USD: Powell may not want to shock the markets (in either direction)
Fed Chair Jerome Powell will deliver his much-awaited keynote speech at the Jackson Hole Symposium at 1500 GMT today. Yesterday, comments by other Fed officials largely fell on the hawkish side of the spectrum. The arch-hawk James Bullard stressed once again the need for front-loading of rate hikes, suggesting rates should be raised to the 3.75-4.0% mark by the end of this year. The host of the Symposium, Kansas City Fed President Esther George, also said high inflation warrants more hikes, but highlighted the importance of incoming labour data (next week) to determine the size of September’s hike.
Markets will be scanning Powell’s speech today from a number of different perspectives: inflation, growth outlook, front-loading, and any hint of easing in 2023. All these factors can play a different role in driving the reaction in the FX market, although we see a quite elevated risk that Powell may end up broadly matching the generally hawkish market expectations and avert any significant market shock.
On the inflation side, the speech will take place shortly before the release of PCE inflation numbers for July, which are expected to have eased slightly but remain well above 6%. There’s simply not enough evidence or interest by the Fed to sound any less concerned on the inflation picture at this point, and a firm reiteration that additional forceful tightening to curb price pressures could remain at the core of Powell’s message today.
Our suspicion is also that today’s speech will keep the notion of data dependency well intact, and potentially put off a big chunk of what could have been today’s market reaction until next week when US jobs figures are released.
Looking at the implications for the dollar, we think that markets may find enough reason to push their peak rate pricing a bit closer to the 4.0% mark today and stir away from pricing back more than the current 1-2 rate cuts in 2023, which should ultimately offer some support to the dollar into next weeks’ payrolls release.

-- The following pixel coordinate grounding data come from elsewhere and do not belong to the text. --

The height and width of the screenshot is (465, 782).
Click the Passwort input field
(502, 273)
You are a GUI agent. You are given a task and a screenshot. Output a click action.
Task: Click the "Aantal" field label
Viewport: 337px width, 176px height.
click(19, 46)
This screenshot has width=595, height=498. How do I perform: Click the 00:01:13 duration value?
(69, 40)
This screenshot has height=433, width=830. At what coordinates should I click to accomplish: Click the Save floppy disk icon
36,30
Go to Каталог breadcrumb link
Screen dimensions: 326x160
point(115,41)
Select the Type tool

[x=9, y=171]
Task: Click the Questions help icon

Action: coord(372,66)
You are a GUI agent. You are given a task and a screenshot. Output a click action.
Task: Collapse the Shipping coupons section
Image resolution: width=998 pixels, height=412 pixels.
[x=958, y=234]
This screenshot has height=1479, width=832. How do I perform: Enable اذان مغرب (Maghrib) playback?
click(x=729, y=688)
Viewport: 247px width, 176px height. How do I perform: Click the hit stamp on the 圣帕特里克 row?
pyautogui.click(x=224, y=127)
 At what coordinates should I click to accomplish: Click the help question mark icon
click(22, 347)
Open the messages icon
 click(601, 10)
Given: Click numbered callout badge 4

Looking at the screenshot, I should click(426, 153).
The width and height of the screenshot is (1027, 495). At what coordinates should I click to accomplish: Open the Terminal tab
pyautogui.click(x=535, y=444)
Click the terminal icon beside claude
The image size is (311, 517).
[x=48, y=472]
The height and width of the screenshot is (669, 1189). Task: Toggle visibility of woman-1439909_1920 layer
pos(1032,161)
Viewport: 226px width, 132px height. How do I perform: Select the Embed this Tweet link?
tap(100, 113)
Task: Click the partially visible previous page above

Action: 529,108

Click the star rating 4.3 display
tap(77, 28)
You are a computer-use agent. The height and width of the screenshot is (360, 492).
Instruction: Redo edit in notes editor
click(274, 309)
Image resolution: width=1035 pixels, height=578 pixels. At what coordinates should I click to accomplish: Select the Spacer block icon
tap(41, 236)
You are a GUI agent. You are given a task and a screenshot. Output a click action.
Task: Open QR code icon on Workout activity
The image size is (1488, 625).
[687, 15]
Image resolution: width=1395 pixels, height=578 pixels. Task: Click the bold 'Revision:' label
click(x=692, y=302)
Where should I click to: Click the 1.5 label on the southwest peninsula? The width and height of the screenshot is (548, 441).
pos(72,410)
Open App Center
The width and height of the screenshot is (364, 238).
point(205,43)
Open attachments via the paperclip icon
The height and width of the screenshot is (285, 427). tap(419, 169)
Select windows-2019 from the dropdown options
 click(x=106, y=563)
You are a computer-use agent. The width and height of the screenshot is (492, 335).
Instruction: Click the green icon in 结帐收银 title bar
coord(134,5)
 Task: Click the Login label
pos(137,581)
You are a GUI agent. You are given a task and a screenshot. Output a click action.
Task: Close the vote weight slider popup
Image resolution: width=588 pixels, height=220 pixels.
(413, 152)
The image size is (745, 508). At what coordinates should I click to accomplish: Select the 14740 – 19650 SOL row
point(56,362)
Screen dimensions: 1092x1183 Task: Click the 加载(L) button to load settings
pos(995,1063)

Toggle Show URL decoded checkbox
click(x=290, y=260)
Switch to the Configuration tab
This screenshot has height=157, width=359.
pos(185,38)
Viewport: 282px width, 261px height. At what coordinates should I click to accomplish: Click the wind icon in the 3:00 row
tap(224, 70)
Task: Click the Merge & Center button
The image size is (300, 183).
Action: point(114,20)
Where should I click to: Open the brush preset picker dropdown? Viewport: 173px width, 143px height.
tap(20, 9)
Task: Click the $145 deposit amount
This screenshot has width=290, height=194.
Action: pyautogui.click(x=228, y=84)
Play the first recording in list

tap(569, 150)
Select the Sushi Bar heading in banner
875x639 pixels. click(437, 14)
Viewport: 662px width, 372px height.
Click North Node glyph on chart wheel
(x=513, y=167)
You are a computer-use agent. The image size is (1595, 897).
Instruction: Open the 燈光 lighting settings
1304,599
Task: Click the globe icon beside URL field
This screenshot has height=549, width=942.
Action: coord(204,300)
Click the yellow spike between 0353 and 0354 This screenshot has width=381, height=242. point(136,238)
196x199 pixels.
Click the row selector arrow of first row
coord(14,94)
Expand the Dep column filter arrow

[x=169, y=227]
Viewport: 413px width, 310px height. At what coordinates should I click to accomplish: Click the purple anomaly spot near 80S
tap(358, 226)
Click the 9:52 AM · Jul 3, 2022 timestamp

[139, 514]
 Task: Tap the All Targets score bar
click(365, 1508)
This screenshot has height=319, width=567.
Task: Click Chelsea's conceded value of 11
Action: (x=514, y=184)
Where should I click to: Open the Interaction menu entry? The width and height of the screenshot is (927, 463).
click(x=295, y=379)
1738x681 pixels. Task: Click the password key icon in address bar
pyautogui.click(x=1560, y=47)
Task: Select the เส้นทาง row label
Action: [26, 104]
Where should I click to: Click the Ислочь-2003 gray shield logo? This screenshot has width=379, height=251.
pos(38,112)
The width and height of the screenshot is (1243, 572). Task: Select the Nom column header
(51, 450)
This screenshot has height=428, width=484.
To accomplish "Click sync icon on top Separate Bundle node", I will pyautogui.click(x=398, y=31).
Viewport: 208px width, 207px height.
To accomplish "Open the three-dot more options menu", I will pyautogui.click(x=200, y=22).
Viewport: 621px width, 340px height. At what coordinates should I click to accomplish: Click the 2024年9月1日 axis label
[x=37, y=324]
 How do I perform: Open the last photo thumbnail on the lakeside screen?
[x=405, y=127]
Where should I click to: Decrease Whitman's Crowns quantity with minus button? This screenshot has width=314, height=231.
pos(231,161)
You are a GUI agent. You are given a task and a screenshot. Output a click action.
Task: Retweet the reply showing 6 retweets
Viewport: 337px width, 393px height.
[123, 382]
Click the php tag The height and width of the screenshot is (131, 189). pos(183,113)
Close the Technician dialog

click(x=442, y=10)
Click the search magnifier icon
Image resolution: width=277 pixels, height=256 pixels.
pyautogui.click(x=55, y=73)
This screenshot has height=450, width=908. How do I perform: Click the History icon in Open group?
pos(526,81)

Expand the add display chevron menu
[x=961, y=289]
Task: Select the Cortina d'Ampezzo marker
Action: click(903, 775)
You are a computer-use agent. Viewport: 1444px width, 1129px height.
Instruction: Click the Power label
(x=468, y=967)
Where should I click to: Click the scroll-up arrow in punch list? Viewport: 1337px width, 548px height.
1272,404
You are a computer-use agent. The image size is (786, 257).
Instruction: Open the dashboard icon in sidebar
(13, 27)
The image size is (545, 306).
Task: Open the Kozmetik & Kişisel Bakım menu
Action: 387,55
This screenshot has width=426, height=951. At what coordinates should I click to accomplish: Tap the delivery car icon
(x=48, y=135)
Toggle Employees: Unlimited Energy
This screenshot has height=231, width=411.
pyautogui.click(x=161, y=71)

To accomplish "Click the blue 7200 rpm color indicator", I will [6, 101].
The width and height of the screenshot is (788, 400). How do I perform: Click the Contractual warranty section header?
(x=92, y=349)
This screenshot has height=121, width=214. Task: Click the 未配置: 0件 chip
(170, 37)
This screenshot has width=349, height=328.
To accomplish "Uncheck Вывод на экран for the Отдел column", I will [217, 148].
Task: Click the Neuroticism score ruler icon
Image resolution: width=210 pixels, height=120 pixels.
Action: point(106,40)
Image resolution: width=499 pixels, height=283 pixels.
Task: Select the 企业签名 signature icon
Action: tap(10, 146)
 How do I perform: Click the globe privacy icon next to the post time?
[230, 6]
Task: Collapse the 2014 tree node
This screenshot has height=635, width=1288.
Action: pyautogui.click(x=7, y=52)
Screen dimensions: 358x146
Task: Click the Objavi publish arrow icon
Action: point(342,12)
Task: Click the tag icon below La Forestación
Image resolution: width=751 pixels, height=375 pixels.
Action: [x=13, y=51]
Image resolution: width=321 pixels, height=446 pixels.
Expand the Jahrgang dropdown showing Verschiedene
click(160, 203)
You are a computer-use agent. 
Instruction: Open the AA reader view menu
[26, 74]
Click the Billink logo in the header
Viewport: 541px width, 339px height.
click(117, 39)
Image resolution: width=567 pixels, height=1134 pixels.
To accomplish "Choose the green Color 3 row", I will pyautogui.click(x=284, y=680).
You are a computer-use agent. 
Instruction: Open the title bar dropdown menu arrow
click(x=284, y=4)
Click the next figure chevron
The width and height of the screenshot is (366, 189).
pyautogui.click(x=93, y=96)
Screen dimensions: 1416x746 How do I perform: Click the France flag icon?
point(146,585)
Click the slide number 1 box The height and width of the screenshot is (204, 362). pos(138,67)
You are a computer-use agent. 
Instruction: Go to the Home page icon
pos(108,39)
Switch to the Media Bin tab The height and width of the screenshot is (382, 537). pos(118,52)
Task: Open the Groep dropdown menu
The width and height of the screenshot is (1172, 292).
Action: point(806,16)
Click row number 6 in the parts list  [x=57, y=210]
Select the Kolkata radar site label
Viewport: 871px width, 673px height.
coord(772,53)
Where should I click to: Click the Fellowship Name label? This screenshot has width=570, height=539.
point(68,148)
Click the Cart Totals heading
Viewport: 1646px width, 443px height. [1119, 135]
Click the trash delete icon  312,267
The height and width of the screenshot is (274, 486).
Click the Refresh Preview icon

We think DXY may touch 110.00 in the coming days, if not today.
Despite not being our baseline case, the downside risks to the dollar are non-negligible today. A more alarming tone on recession and any hints that the Fed will be more considerate when it comes to tightening to avert a major dampening impact on the economy would likely trigger an asymmetric negative reaction on the dollar, considering a rather stretched long positioning and short-term overvaluation, especially against European currencies.